From the line containing "Task: Click the green" through the last line of the material, copy every line exactly, both ends inclusive; do not copy pictures.

▬▬▬▬▬▬

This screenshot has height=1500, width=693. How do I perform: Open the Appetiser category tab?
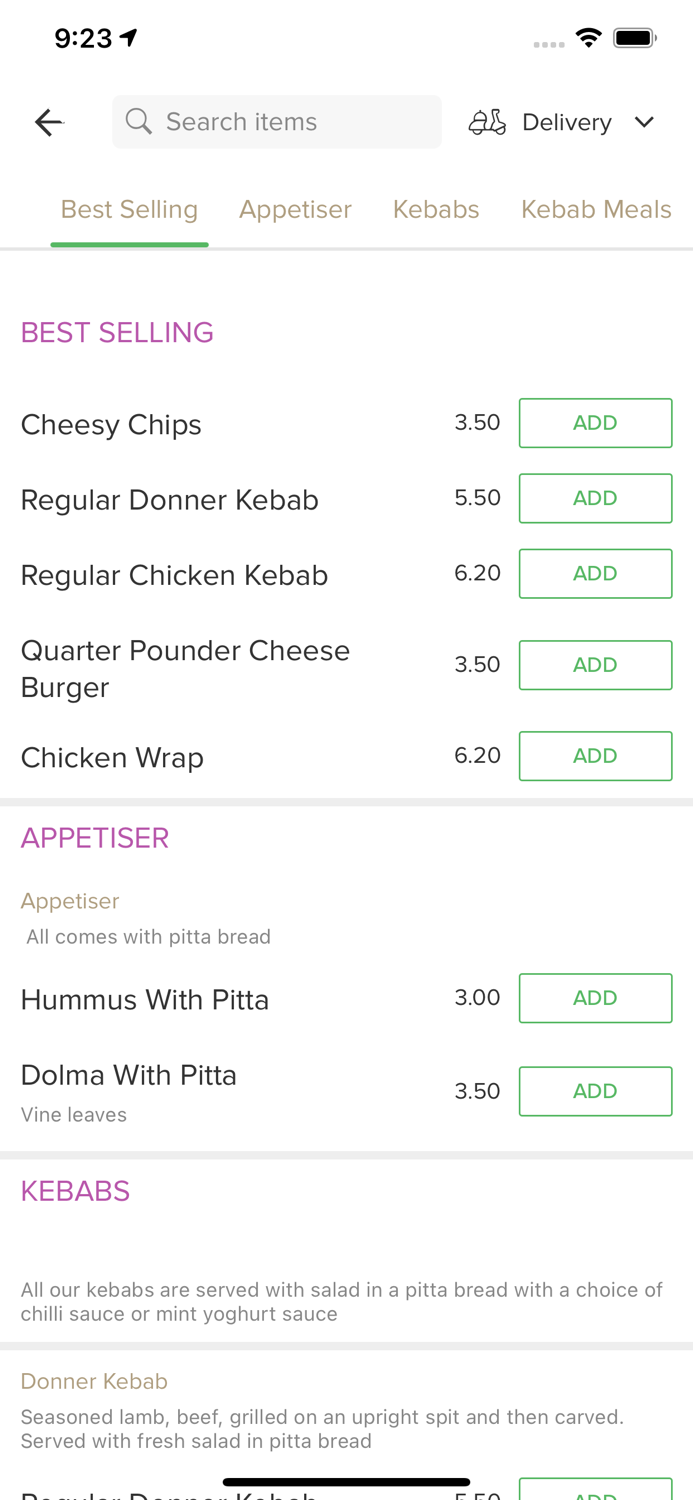pyautogui.click(x=296, y=209)

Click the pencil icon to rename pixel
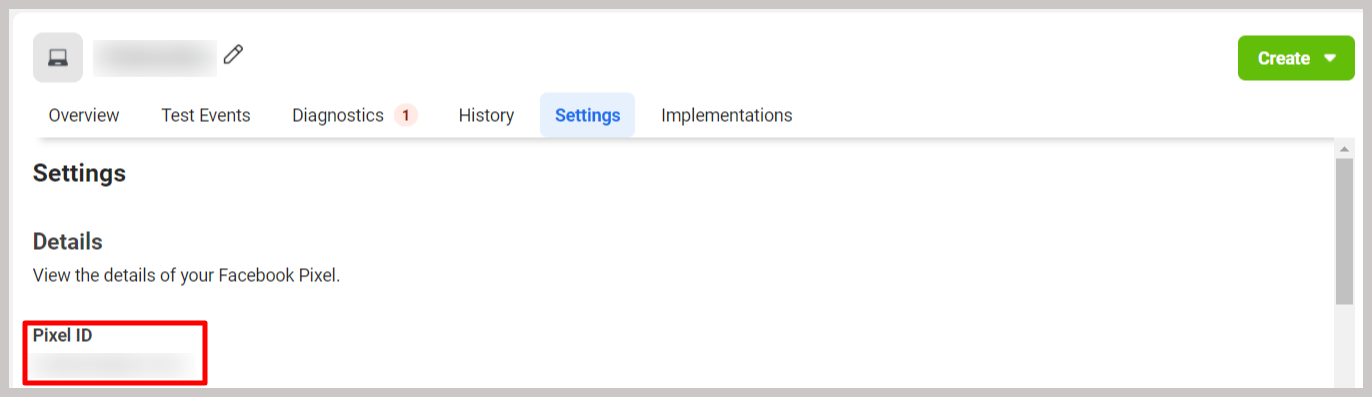[x=233, y=54]
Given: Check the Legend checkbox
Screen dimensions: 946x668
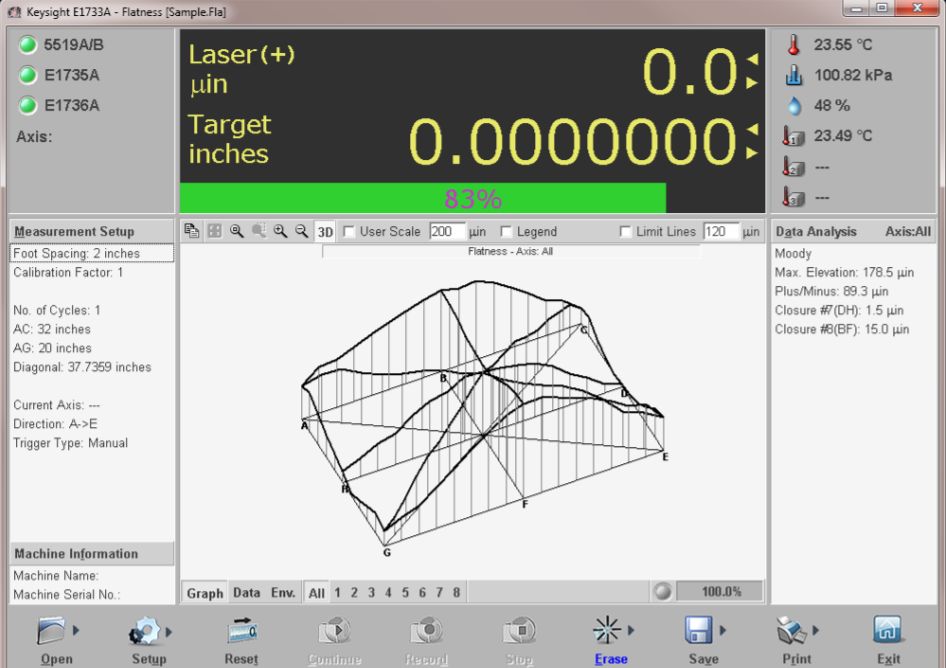Looking at the screenshot, I should pyautogui.click(x=506, y=232).
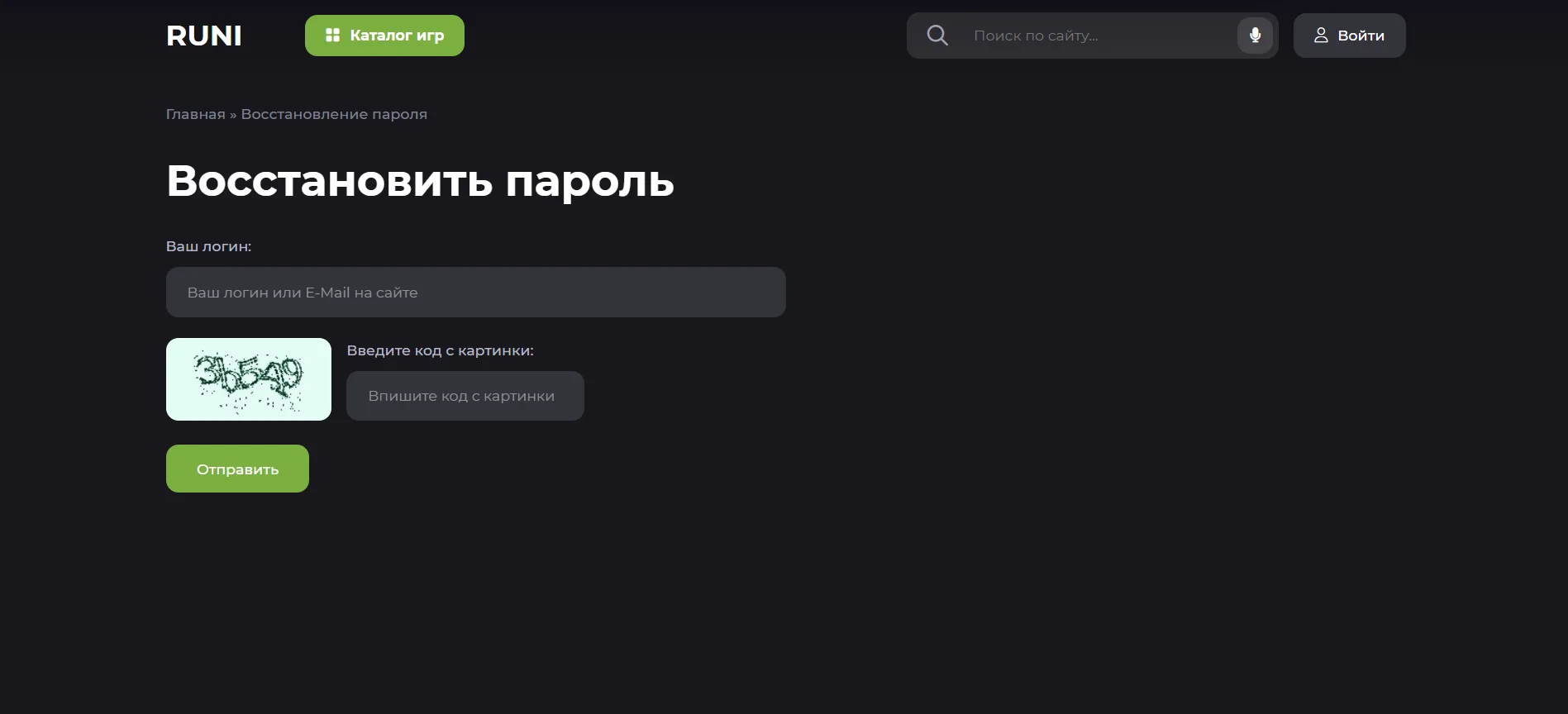Click empty header space between catalog and search

pos(686,36)
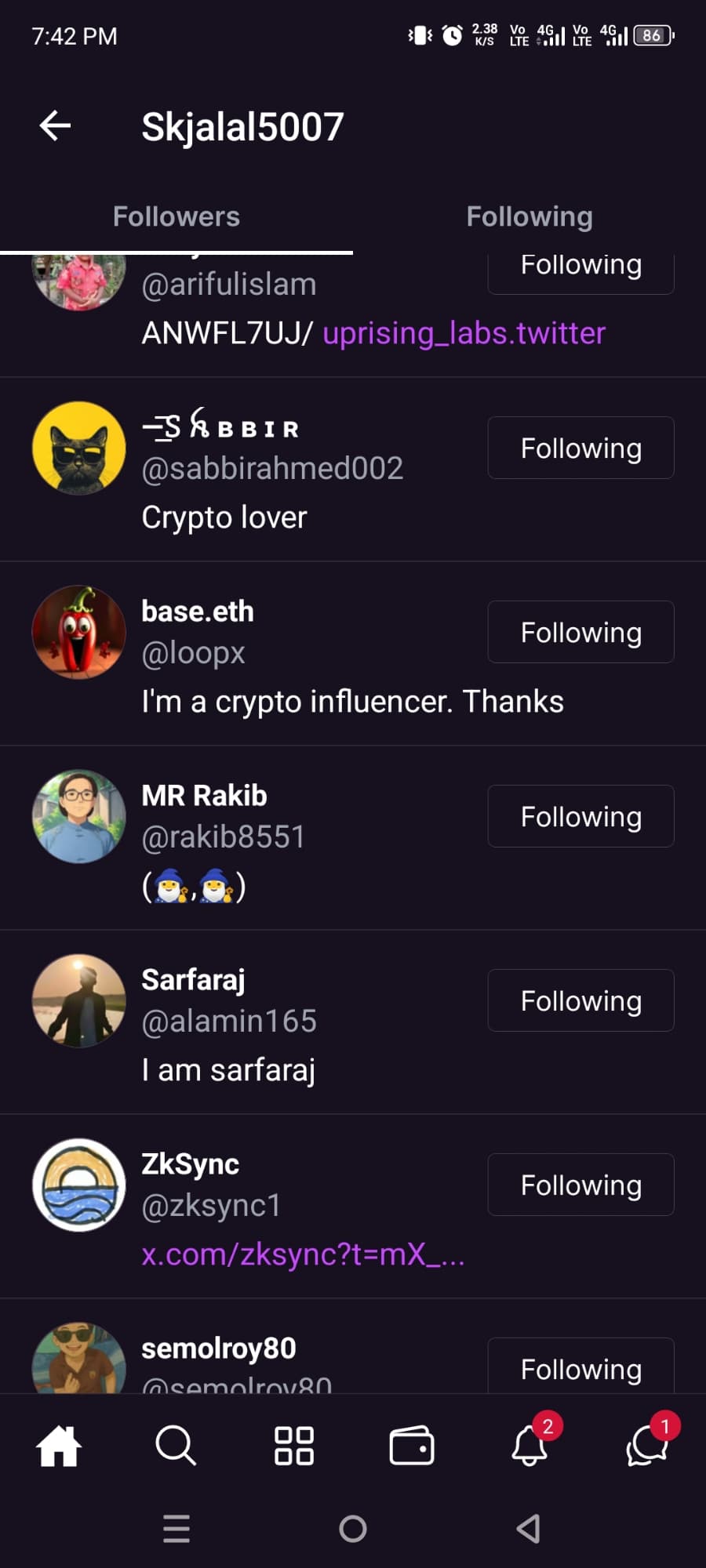
Task: Toggle Following for base.eth @loopx
Action: click(580, 632)
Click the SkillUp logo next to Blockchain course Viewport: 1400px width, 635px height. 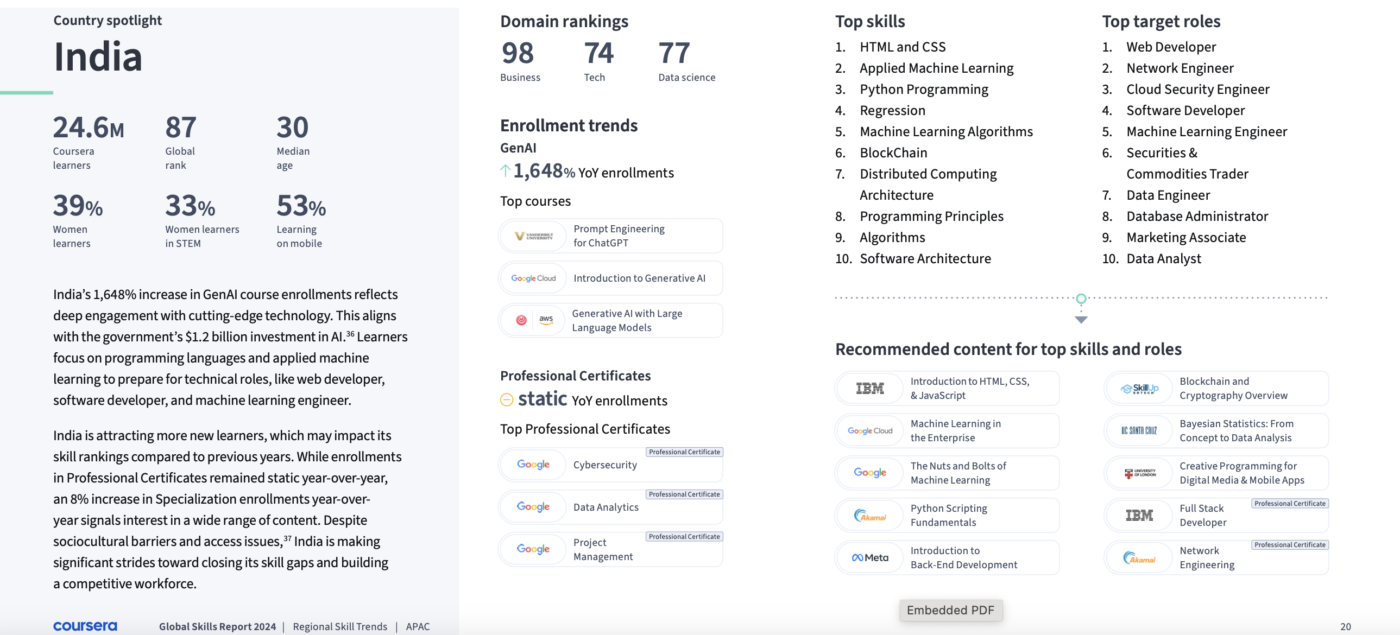pyautogui.click(x=1139, y=388)
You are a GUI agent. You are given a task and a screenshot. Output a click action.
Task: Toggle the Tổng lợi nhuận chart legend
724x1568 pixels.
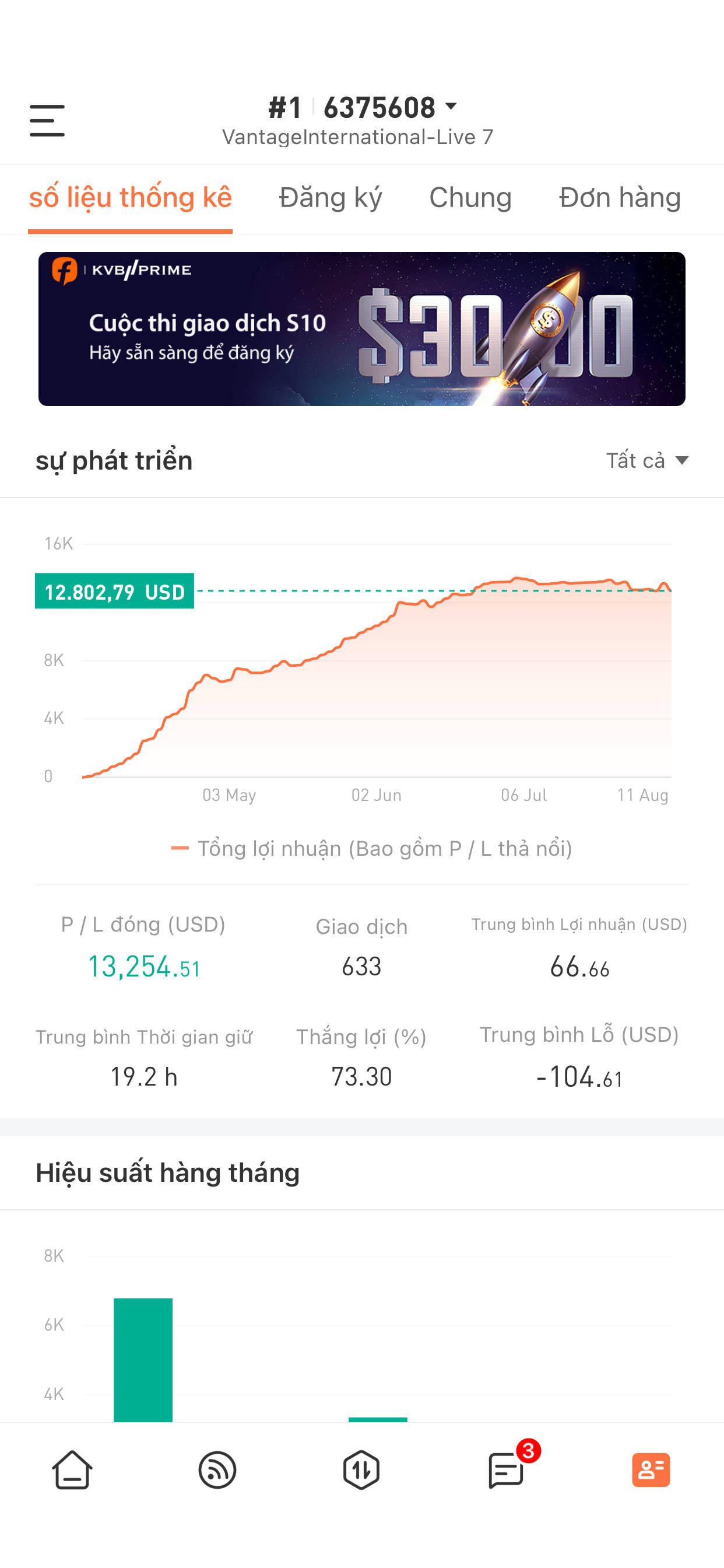(x=372, y=849)
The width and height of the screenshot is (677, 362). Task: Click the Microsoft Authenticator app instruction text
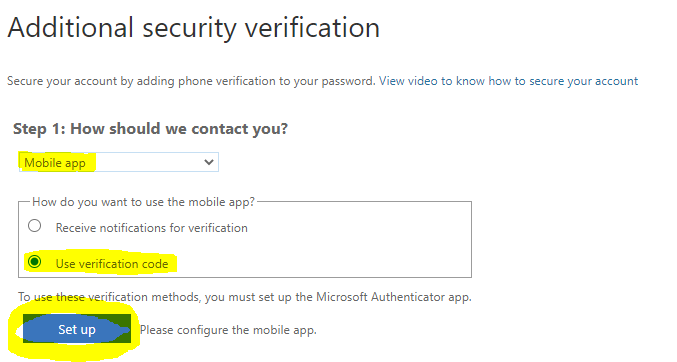coord(245,297)
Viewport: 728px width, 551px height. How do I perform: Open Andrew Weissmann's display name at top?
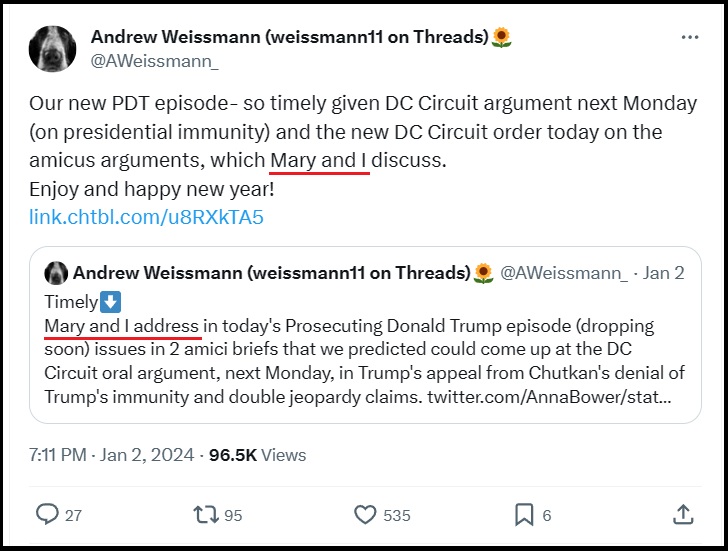(290, 37)
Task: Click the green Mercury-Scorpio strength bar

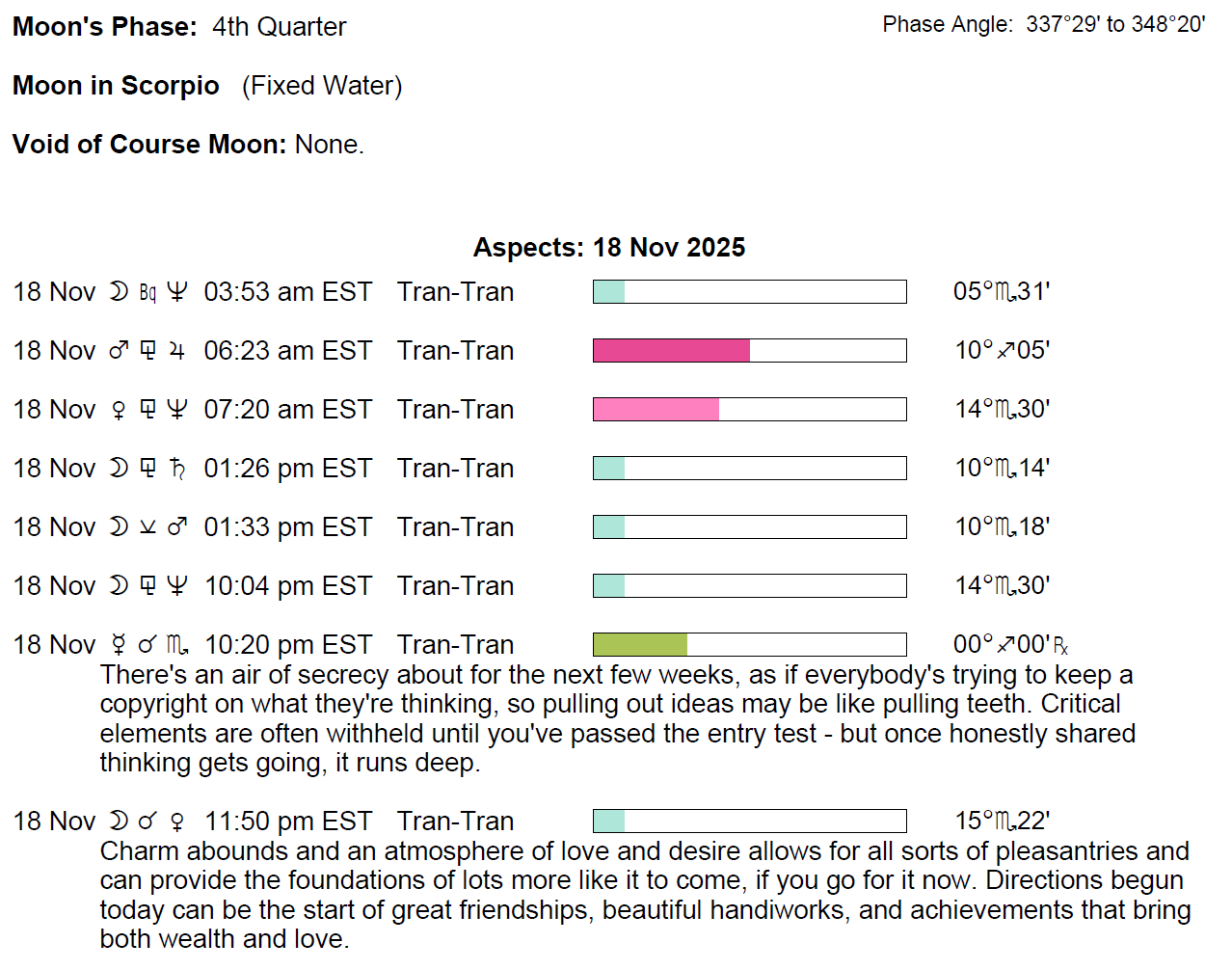Action: coord(640,645)
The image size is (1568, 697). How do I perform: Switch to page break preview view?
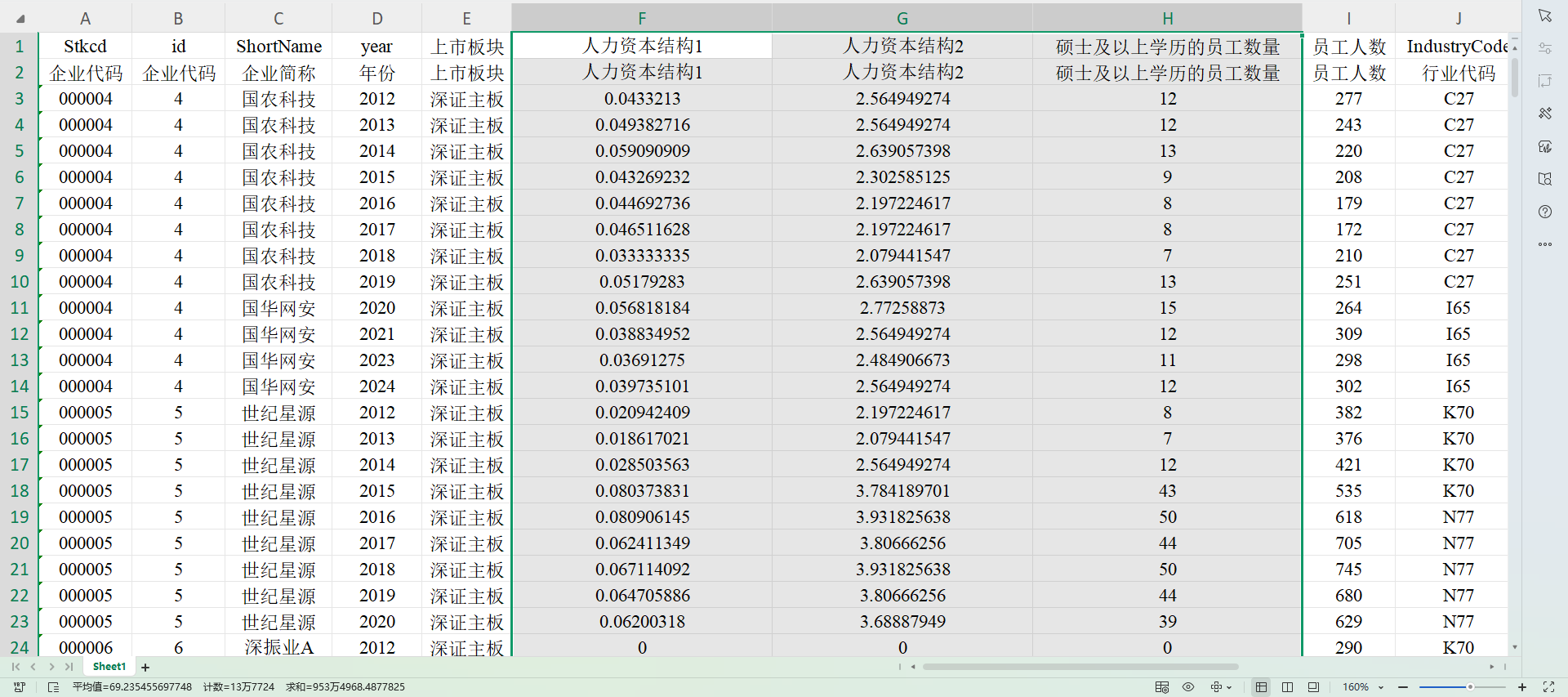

▬▬▬▬▬▬

▶ [Solution for this task]:
Task: Click the green Mercury-Scorpio strength bar

Action: coord(640,645)
The image size is (1568, 697). How do I perform: Switch to page break preview view?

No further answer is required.